• _Extract provided_:
According to [6], with respect to 32 countries of the Global North, reduced emissions have been detected in allocations without redistribution or reallocation of income in the form of government expenditure. The emission intensity of these government expenditures was assumed to be lower. However, equitable income distribution and reduction in emissions can only be achieved by decreasing aggregated expenditure.

When quantifying the potential consequences of alternative global income distributions on energy use [3] suggest that a lower-income concentration is coupled with higher energy consumption, with or without income redistribution. The simulation suggest that a lower-income concentration is coupled with higher energy consumption, with or without income redistribution. Furthermore, a trade-off between the energy requirements for housing and the energy use of transportation in line with emerging income levels has been identified. These results highlight the co-benefits towards equality and sustainability through the prevention of infrastructure-intensive consumption, like transportation or energy transmission services, for instance.

As discussed above, economic inequality and sustainability cannot be addressed simultaneously in a status-quo socio-economic system. Due to this trade-off between income equalty and sustainability, the desired outcomes in both dimensions require transforming the socio-economic system [22,23]. Therefore, any real solutions for inequality and sustainability issues will inevitably touch upon the fundamentals of the dominating capitalist market economy. One of these fundamentals is the role of capital in the current economic systems. Capital returns account for a large share of about one-third of domestic income globally [24,25] while according to data from the World Bank, one-fourth of worldwide GDP finance investments in capital. In their impactful study, [26] have found that material accumulation has become a primary goal of society, accounting for well over half of all extracted materials.

• _Problems to solve_:
(A) According to the passage on inequality and sustainability, what share of domestic income globally do capital returns account for?
(B) Retype the passage on inequality and sustainability from "According to [6], with" down to "decreasing aggregated expenditure.".
(C) Do these statements agree with the passage on inequality and sustainability? Answer yes or no for each, quoting the words from the passage that decide it.
(i) Material accumulation accounts for well over half of all extracted materials.
(ii) The 32 countries examined in [6] belong to the Global South.
(iii) Economic inequality and sustainability can be addressed simultaneously in a status-quo socio-economic system.

• _Recorded information_:
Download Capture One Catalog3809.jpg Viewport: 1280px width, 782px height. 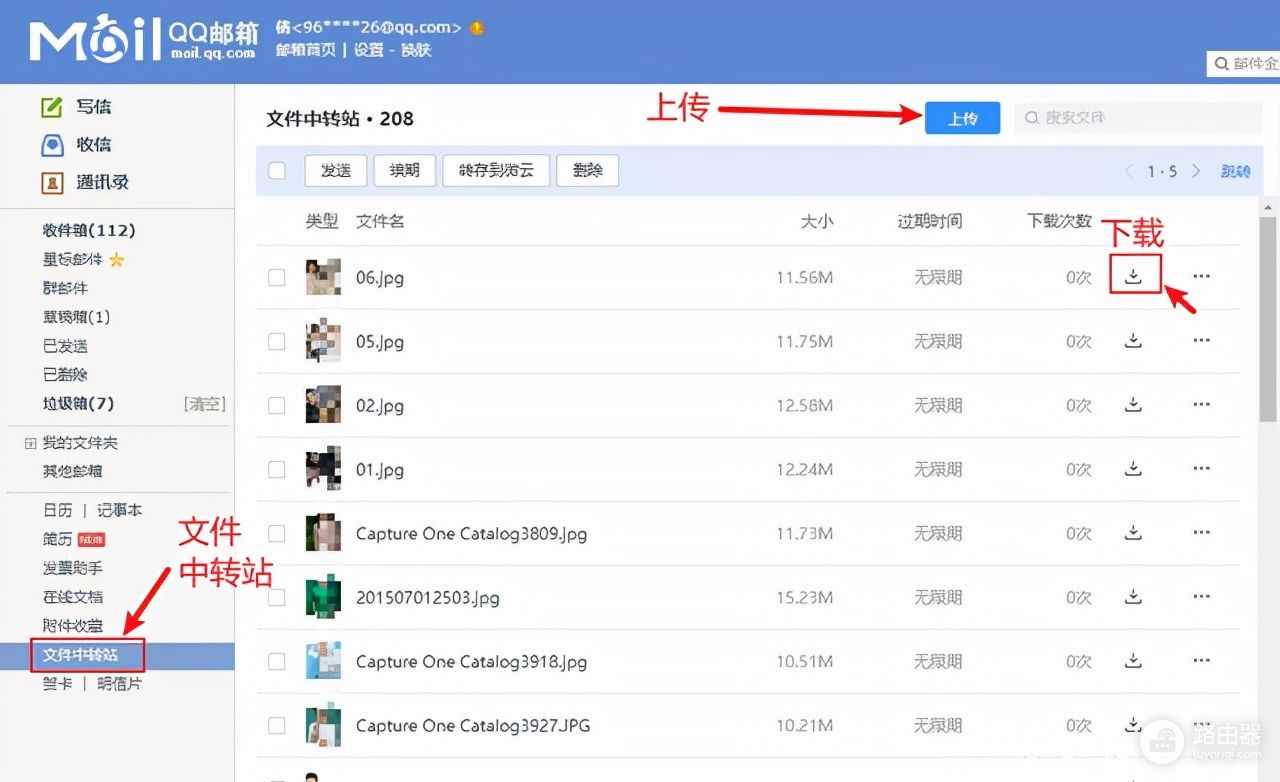tap(1133, 533)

• _Answers to each task_:
(A) About one-third

(B)
According to [6], with respect to 32 countries of the Global North, reduced emissions have been detected in allocations without redistribution or reallocation of income in the form of government expenditure. The emission intensity of these government expenditures was assumed to be lower. However, equitable income distribution and reduction in emissions can only be achieved by decreasing aggregated expenditure.

(C)
(i) Yes: "accounting for well over half of all extracted materials"
(ii) No: "with respect to 32 countries of the Global North"
(iii) No: "economic inequality and sustainability cannot be addressed simultaneously in a status-quo socio-economic system"